Due to disciplinary action based on behavior incidents, they are forced out of the classroom. National experts from a variety of fields (like education, criminal justice, mental health and behavioral health) have established a dangerous link: School discipline, dropout rates, and referrals to the juvenile justice system all lay the foundation of the school-to-prison pipeline.


87% of punishments in Texas schools in the school year 2017-2018 were discretionary and mandated by the Student Code of Conduct. These discretionary acts are often categorized as non-violent and non-criminal, resulting in students being funneled into the juvenile justice system when they haven’t broken any laws.

Researchers believe these high punishment rates are due to school administrators adopting a zero-tolerance approach to discipline. (Zero-tolerance policies involve the removal of a student without considering the student’s intent, self-defense, disciplinary history or other factors, such as mental or behavioral health.)

“Experts have established that children of color are more likely than their peers to be punished, even though they are not more likely to misbehave.

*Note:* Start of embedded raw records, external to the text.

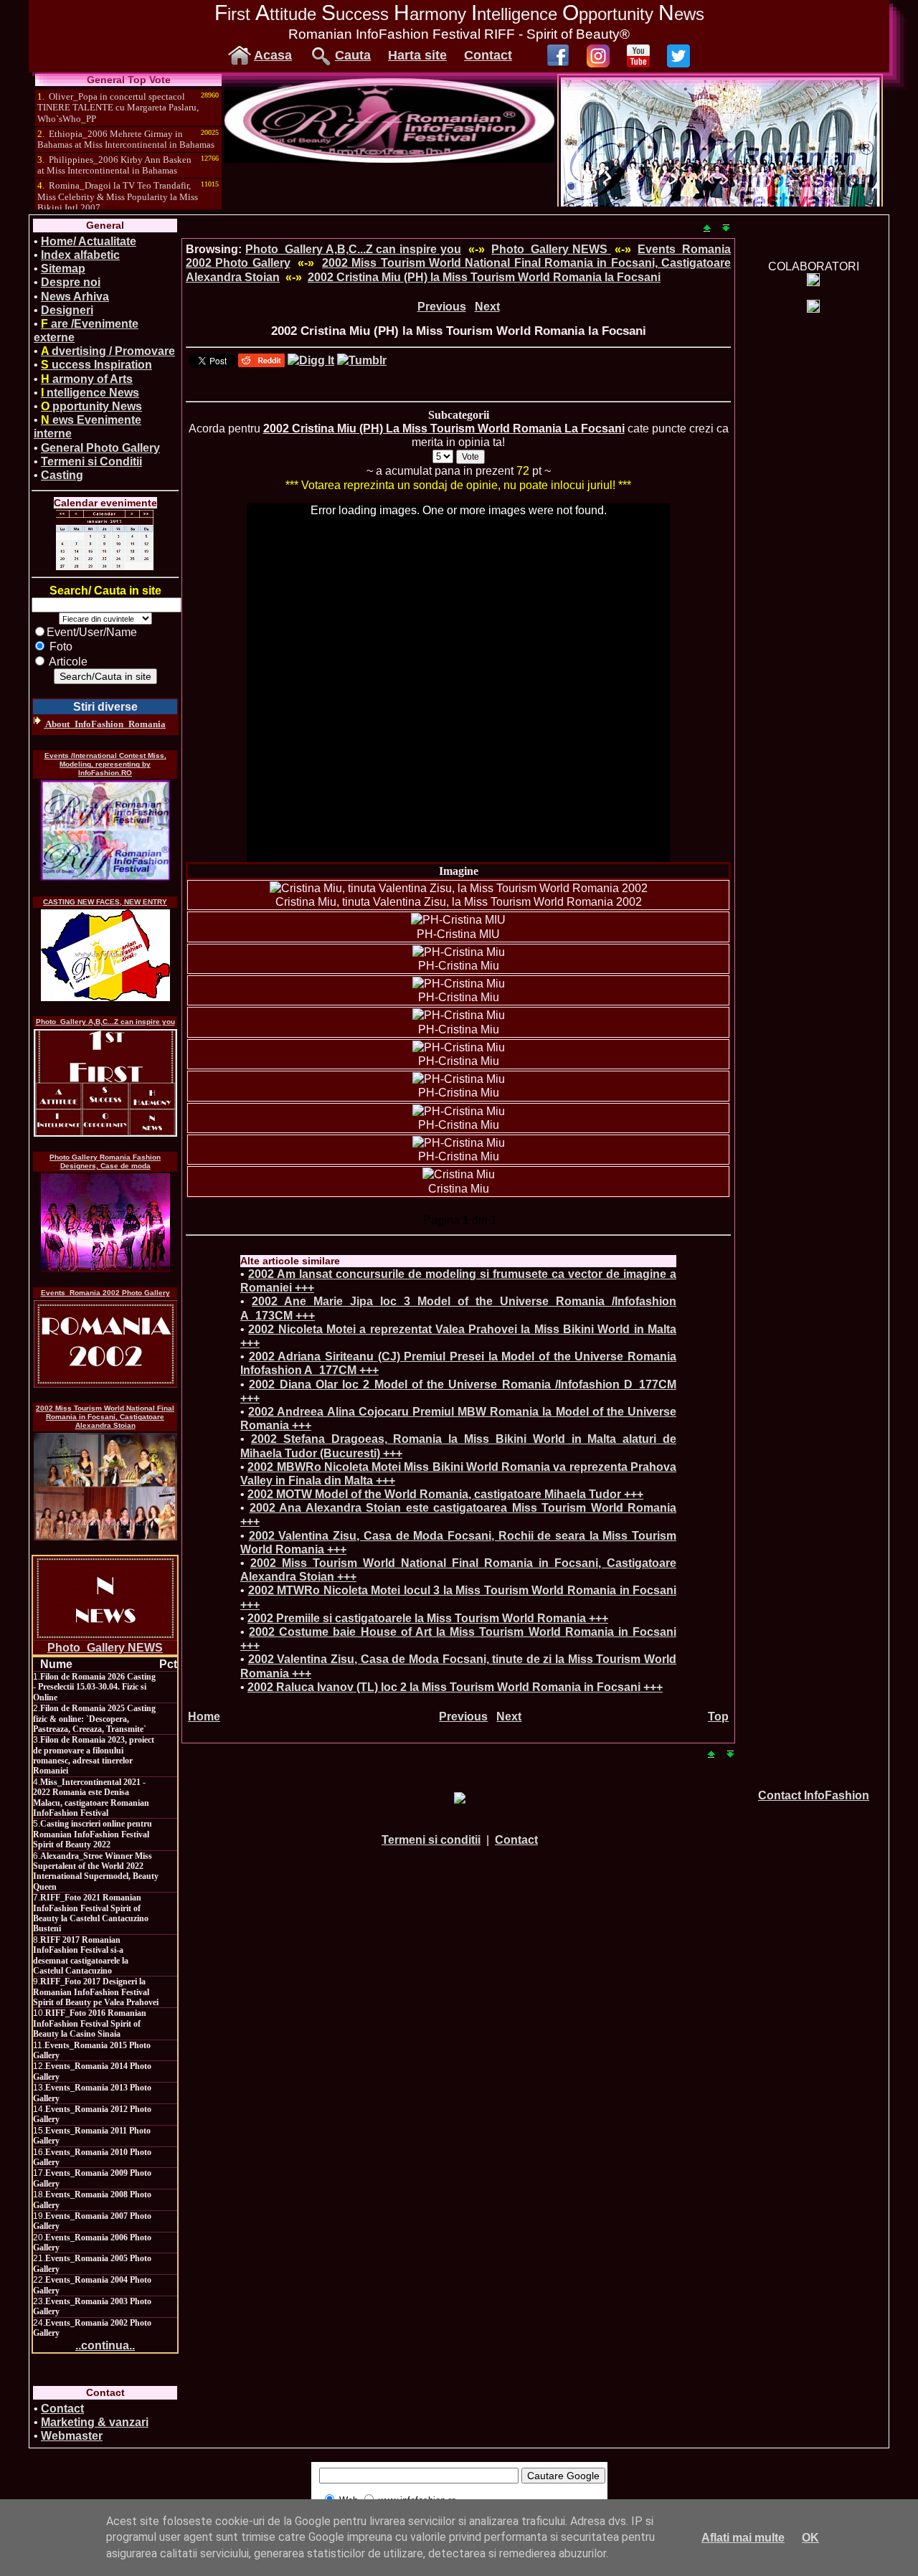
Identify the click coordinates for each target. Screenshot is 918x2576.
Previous (441, 306)
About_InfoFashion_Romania (105, 724)
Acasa (273, 55)
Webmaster (72, 2436)
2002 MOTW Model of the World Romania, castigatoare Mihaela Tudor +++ (445, 1494)
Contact (488, 55)
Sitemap (63, 268)
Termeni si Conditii (91, 461)
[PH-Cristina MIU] (458, 920)
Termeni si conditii (431, 1840)
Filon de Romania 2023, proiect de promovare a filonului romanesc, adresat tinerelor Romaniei (93, 1755)
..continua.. (105, 2345)
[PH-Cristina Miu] (458, 952)
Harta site (417, 55)
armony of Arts (87, 379)
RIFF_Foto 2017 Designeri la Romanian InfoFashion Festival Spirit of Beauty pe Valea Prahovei (95, 1991)
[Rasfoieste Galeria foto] (389, 159)
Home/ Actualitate (88, 241)
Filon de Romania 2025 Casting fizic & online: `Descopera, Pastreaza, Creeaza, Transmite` (94, 1718)
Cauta (353, 55)
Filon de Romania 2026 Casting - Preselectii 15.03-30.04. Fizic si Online (94, 1687)
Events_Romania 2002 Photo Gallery (105, 1293)
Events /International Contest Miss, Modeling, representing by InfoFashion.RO (105, 764)
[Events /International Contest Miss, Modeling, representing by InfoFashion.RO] (105, 830)
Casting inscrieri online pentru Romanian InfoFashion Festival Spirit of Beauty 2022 (92, 1834)
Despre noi (70, 282)
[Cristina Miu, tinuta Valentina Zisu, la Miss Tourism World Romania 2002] (459, 888)
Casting (62, 475)
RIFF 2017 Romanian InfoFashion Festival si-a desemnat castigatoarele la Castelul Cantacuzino (80, 1955)
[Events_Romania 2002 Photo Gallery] (105, 1344)
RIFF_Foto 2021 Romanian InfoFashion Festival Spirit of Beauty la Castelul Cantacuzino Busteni (90, 1913)
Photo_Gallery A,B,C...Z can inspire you (105, 1022)
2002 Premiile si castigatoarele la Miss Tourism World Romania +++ (427, 1618)
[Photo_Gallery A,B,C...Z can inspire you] (105, 1083)
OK (810, 2538)
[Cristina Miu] (458, 1174)
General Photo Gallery (100, 448)
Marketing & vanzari (94, 2422)
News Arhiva (75, 296)
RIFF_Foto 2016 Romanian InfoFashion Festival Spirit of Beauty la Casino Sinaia (89, 2023)
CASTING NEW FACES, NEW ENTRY (105, 902)
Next (487, 306)
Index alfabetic (80, 255)
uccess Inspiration (96, 365)
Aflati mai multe (743, 2538)
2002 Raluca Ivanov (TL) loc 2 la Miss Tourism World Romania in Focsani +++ (455, 1687)
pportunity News (91, 406)
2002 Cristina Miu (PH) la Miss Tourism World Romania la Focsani (484, 277)
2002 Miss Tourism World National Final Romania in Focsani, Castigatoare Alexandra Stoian (105, 1416)
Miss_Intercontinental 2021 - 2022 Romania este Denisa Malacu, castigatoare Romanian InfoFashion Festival (91, 1797)
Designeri (67, 310)
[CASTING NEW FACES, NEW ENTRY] (105, 955)
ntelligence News (90, 393)
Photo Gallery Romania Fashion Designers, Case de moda (105, 1161)
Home (204, 1716)
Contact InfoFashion (813, 1795)
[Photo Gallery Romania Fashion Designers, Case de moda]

They also are more likely to receive harsher punishments than their peers, even for the same behaviors.”

Although schools are required to identify students with special needs and provide education services and behavioral supports as necessary, these students were also reported to have been punished at higher rates.

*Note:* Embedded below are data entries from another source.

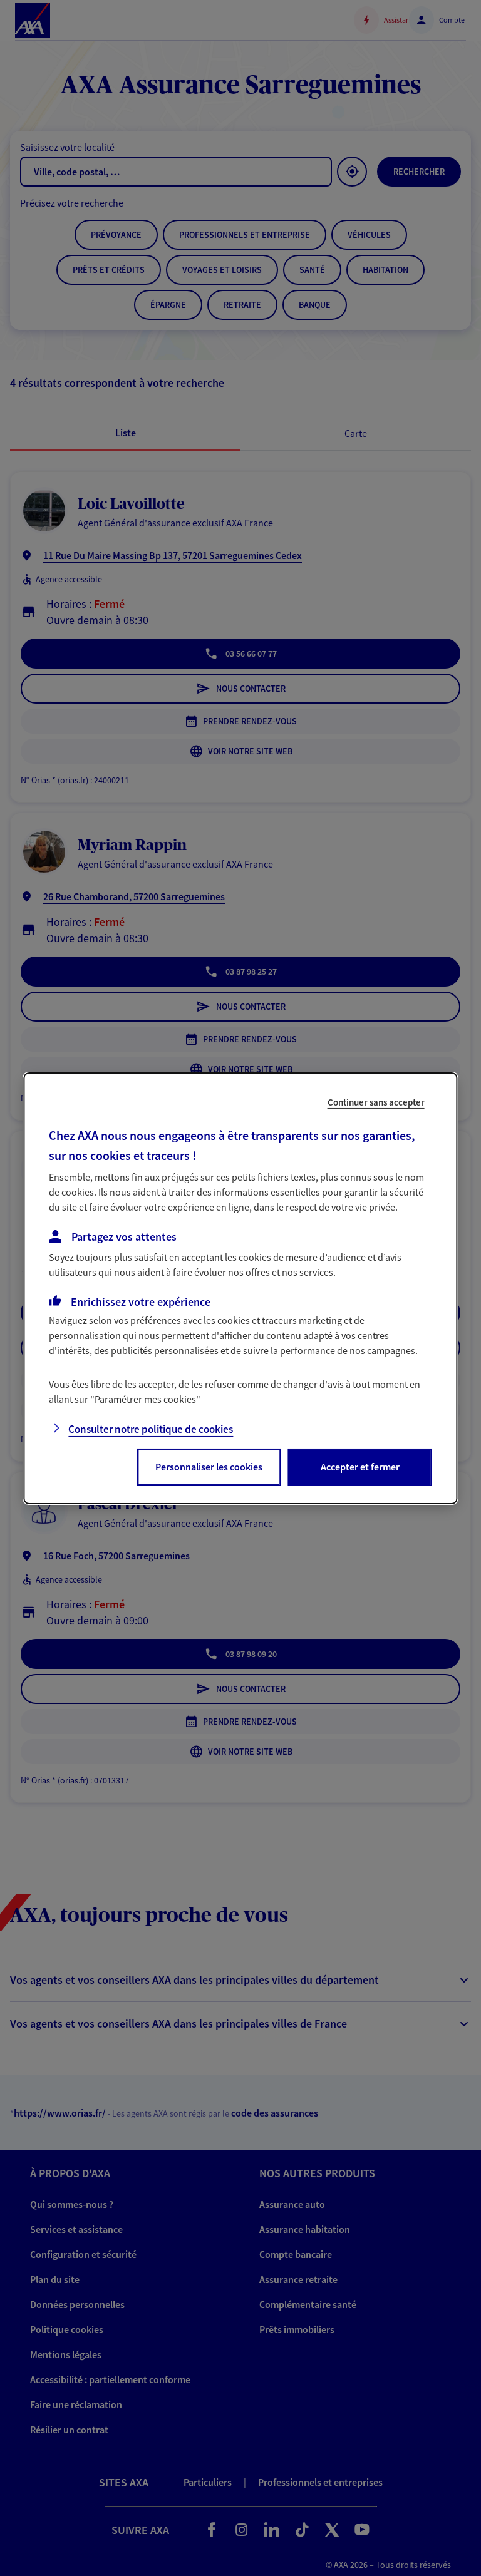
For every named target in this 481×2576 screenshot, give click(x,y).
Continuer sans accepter (376, 1101)
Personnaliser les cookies (208, 1466)
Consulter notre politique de (150, 1429)
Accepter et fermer (360, 1466)
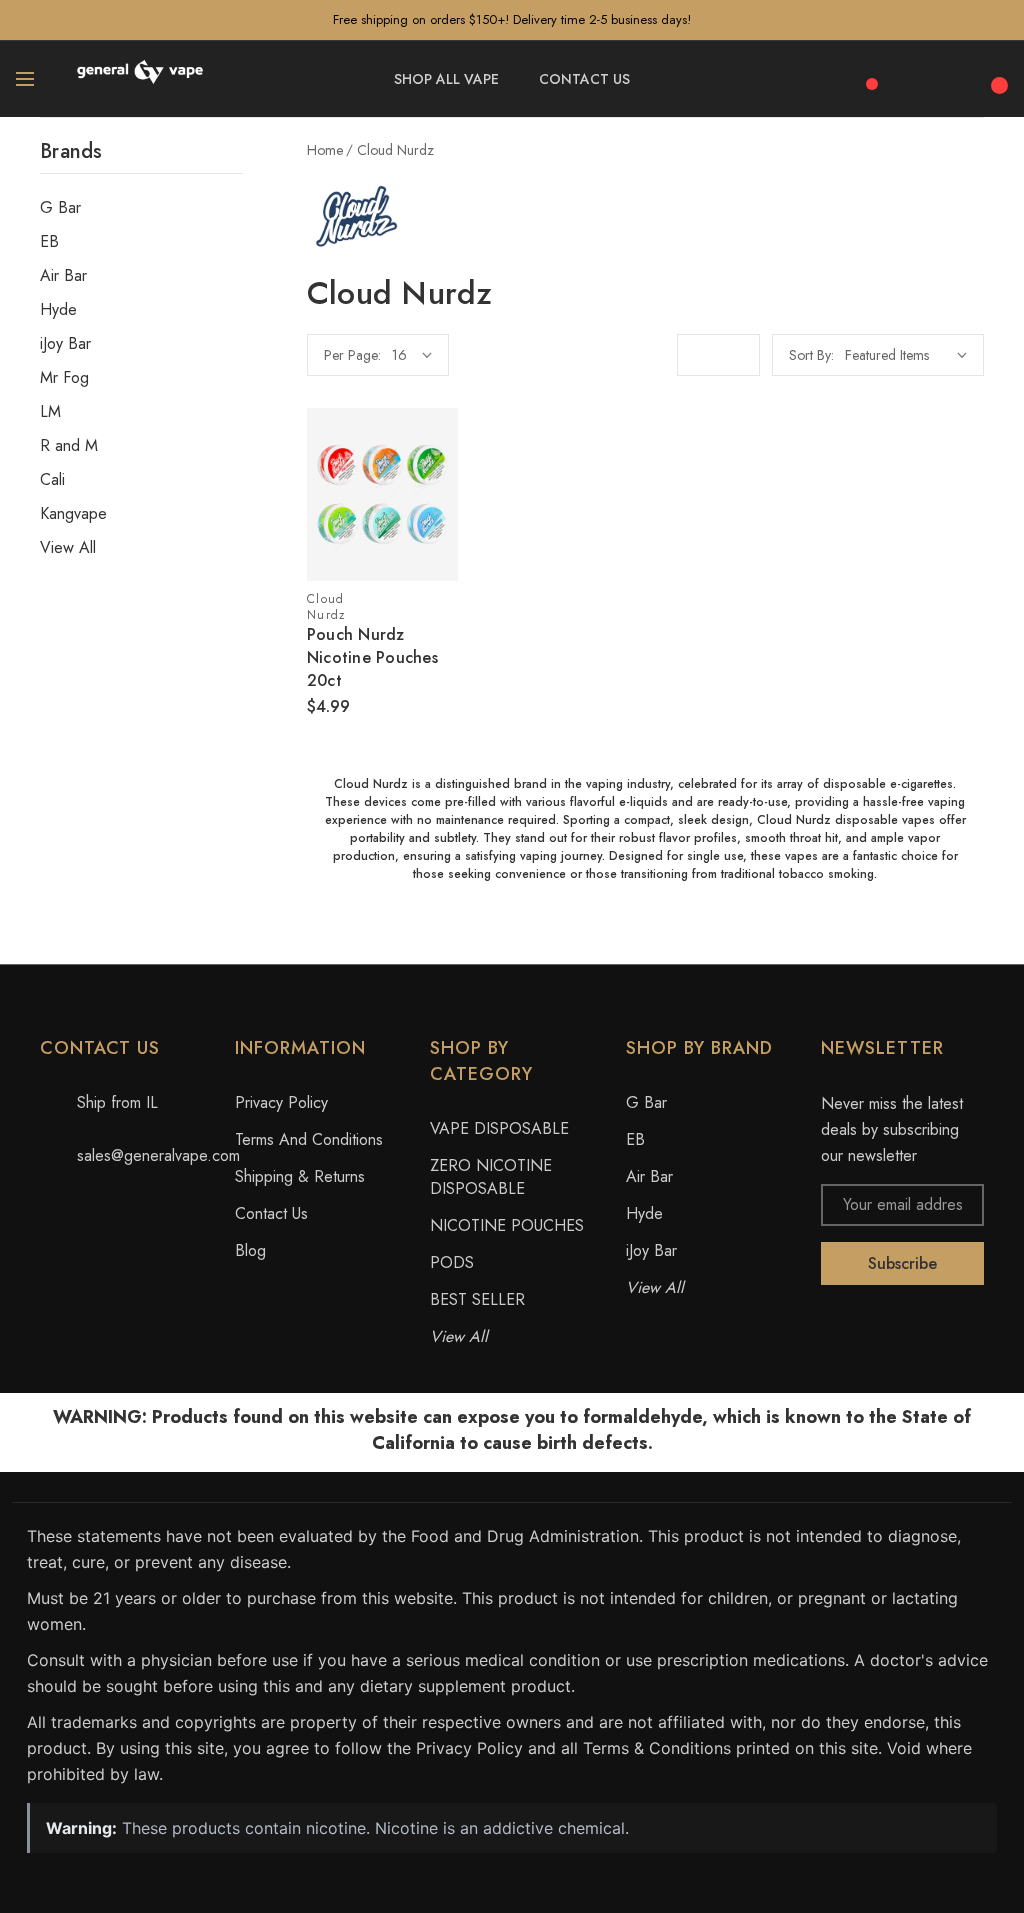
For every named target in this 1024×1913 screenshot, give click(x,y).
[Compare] (865, 74)
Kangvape (73, 514)
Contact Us (271, 1213)
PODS (452, 1262)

Students who continue to be disproportionally represented in discipline data have had their ability to succeed — both academically and socially — compromised.

While it’s understandable that school administrators want their schools to be safe, these severe policies are taking away the education promised to every child in Texas from students who have broken no laws. Arbitrary decisions made by administrators are sending children into the juvenile justice system, putting their families in difficult situations and leaving youth at further risk of criminal activity.

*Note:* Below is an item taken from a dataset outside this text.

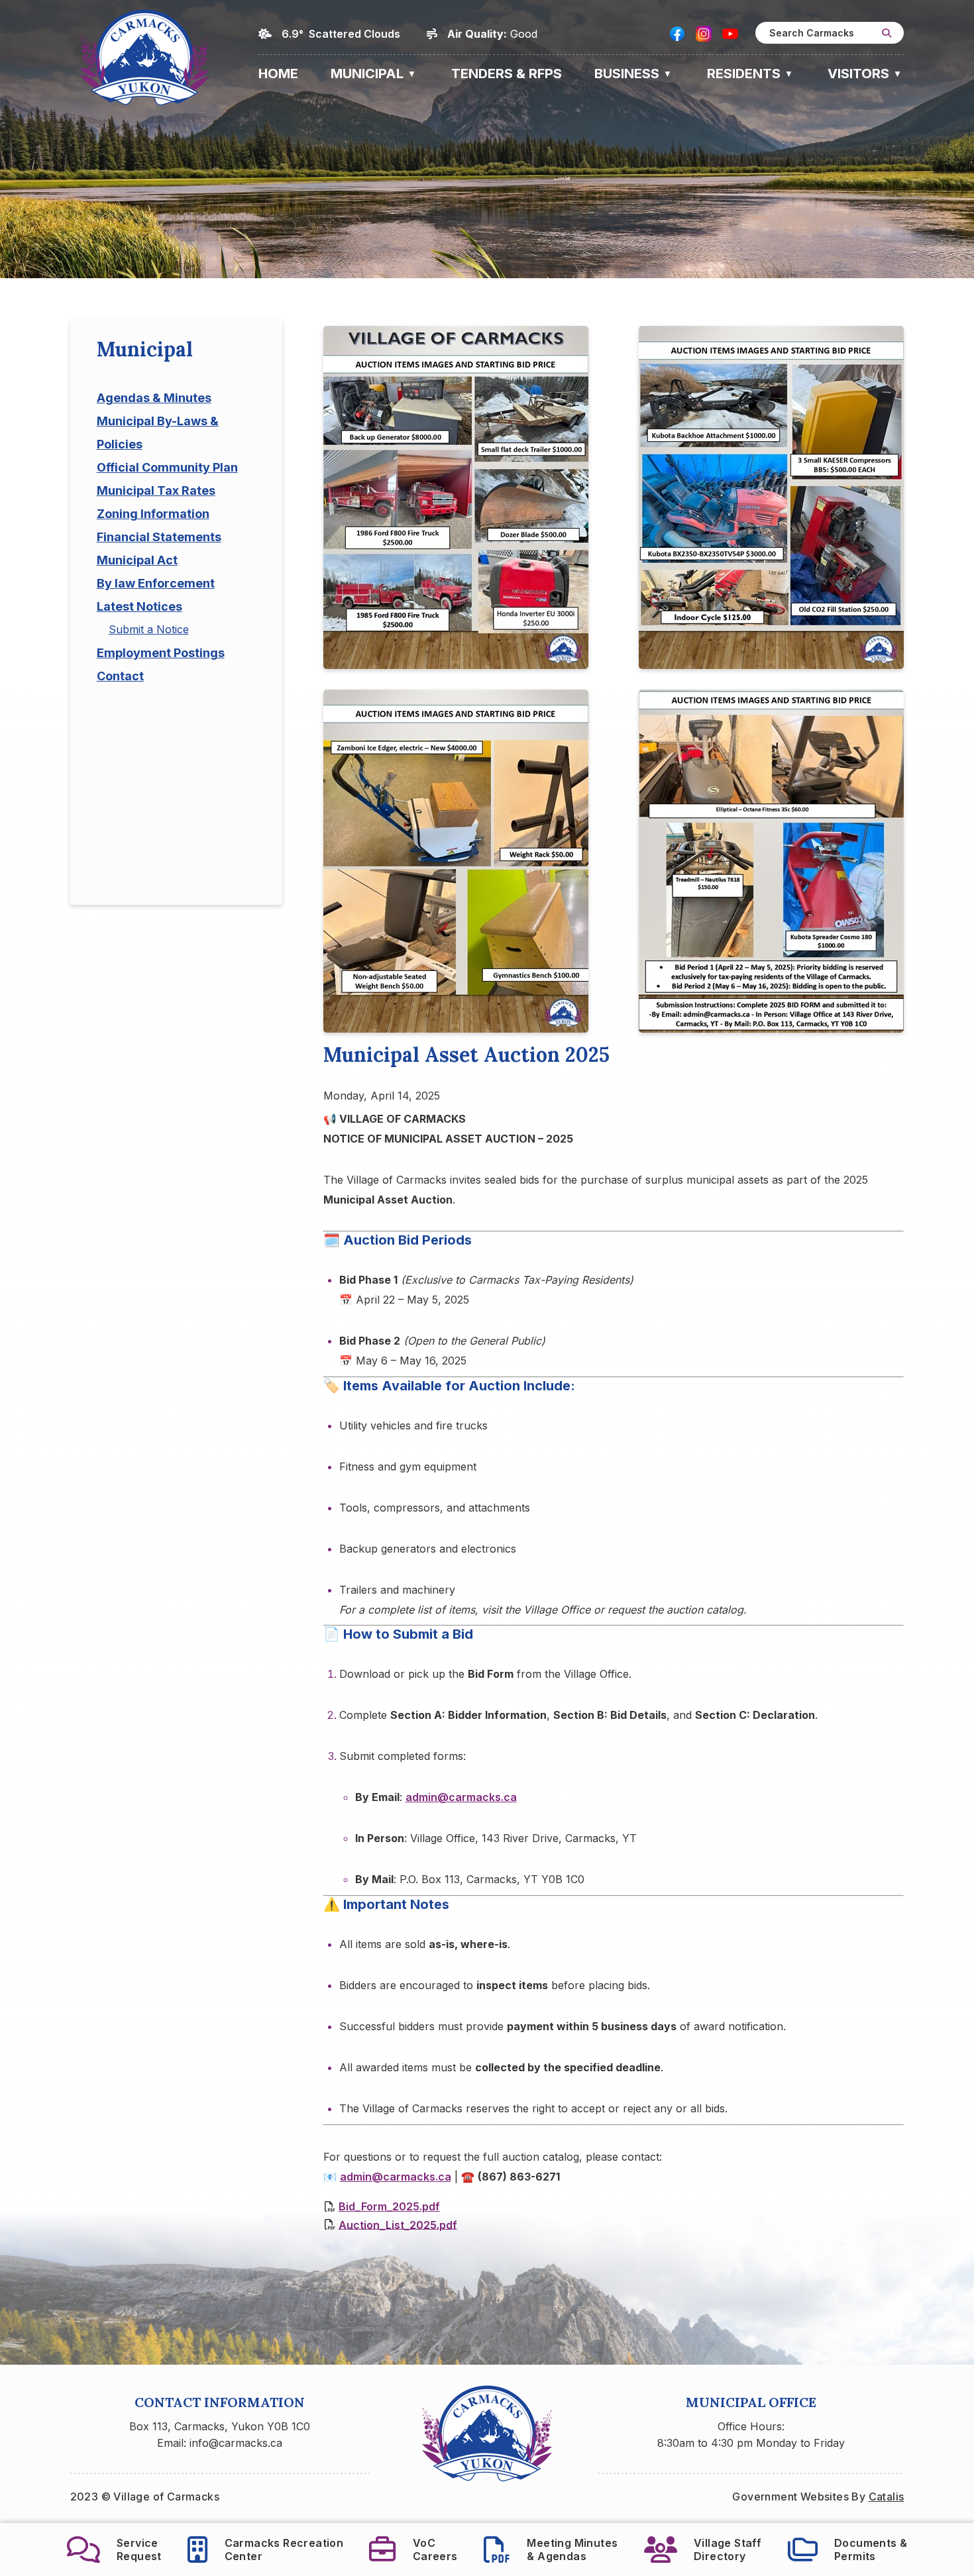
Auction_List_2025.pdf (398, 2224)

Zero-tolerance policies are only responsible for a portion of expulsions. Some are necessary, given that many schools are not equipped to address behavioral health needs for students who have broken laws. But that’s where Alternate Education Programs like Southwest Key’s JJAEPs come in.

With over 20 years of experience serving students who have been expelled from their home campuses, Southwest Key Programs operates JJAEP campuses across five counties in Texas.  The JJAEP programs are uniquely designed to re-engage at-risk students in academic learning while addressing behavioral issues.  Many of the students served by the JJAEP successfully reintegrate back into their home campuses and even graduate upon completion of the program.

Without these programs, youth and families would have to face these challenges alone, almost guaranteeing their place in the school-to-prison pipeline.

Youth would remain at further risk of criminal activity and families would lack the resources to find the help they need. Removing programs like JJAEPs would not make the problem of disciplinary action disappear — instead, it would make the problem much worse.

JJAEPs offer students with mental and behavioral health challenges an opportunity to rejoin their peers and get the education that every child in Texas was promised.


So how do Texas educators and administrators break the pipeline?

  • Increase awareness of the at-risk student population so that educators can appropriately link the students and their families to resources and services they are eligible to receive.
  • Provide educators with resources and professional development (PD) trainings focused on promoting a supportive academic, disciplinary, and physical environment for students to learn safely. The Texas Education Agency has developed a list of trainings, frameworks, registries, and supplemental programs for district and campus staff to utilize.
  • Ensure that your campus is trauma-informed and educators are prepared to support the mental health and behavioral needs of students.

With greater awareness and a willingness to share resources with the youth and families who need it most, we can keep vulnerable youth out of the justice system — especially those who found themselves at the mercy of subjective and biased zero-tolerance policies.